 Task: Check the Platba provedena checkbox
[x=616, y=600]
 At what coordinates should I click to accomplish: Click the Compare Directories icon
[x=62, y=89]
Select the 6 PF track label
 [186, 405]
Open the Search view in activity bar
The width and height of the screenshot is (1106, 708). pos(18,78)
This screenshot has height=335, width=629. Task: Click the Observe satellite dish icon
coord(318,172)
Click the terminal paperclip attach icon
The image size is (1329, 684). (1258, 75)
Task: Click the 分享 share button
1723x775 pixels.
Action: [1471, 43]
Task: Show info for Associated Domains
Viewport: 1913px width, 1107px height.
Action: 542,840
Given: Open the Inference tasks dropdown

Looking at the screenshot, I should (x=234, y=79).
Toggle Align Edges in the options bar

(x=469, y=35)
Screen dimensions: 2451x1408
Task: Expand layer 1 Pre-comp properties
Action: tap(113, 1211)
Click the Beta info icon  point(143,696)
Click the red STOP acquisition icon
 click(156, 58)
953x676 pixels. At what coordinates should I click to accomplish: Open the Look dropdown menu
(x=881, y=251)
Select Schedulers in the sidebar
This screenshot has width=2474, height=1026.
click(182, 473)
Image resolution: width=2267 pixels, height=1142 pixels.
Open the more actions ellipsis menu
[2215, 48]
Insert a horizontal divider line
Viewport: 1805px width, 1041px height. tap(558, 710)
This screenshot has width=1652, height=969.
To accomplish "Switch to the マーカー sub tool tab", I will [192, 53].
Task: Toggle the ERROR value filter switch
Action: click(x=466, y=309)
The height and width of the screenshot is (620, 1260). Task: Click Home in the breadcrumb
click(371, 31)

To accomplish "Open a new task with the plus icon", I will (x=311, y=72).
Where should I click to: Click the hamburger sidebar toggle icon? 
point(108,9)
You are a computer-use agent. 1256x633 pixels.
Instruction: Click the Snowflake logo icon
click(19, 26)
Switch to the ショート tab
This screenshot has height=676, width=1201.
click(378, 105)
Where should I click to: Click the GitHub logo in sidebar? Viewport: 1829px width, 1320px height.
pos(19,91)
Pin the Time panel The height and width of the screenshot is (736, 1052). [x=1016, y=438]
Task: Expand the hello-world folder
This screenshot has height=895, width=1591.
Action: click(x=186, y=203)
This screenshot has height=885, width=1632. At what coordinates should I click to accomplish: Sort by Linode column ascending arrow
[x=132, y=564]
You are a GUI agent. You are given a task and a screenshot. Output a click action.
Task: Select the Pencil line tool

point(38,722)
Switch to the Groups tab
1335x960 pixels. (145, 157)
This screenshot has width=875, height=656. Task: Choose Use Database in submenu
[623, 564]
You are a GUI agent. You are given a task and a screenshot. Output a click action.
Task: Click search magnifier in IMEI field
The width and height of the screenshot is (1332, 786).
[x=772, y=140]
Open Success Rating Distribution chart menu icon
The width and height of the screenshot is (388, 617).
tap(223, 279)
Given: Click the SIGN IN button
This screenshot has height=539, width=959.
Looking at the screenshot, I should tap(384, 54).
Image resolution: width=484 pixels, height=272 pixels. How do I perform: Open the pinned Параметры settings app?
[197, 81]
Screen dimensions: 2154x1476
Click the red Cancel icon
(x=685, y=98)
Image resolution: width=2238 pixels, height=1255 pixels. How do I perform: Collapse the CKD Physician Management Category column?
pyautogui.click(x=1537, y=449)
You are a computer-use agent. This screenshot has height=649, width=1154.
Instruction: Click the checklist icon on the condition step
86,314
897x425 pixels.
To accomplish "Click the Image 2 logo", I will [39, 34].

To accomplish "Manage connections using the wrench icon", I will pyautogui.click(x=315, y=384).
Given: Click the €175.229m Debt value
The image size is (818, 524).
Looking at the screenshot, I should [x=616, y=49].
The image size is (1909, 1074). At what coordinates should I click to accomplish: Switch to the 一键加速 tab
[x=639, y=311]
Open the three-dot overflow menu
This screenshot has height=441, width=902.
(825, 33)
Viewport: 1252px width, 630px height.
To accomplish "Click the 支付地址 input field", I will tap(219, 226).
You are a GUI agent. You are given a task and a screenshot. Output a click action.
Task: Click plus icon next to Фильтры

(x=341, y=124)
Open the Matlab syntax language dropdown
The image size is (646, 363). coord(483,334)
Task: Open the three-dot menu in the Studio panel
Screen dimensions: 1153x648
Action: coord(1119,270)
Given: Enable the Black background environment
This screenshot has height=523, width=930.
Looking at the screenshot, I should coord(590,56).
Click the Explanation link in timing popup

#### Exercise details
Which of the lines in the listing above include "computer"? Report each of them.

#### Result of the task
You are a computer-use agent. 1256x633 pixels.
You are a computer-use agent. This screenshot has height=649, width=1154.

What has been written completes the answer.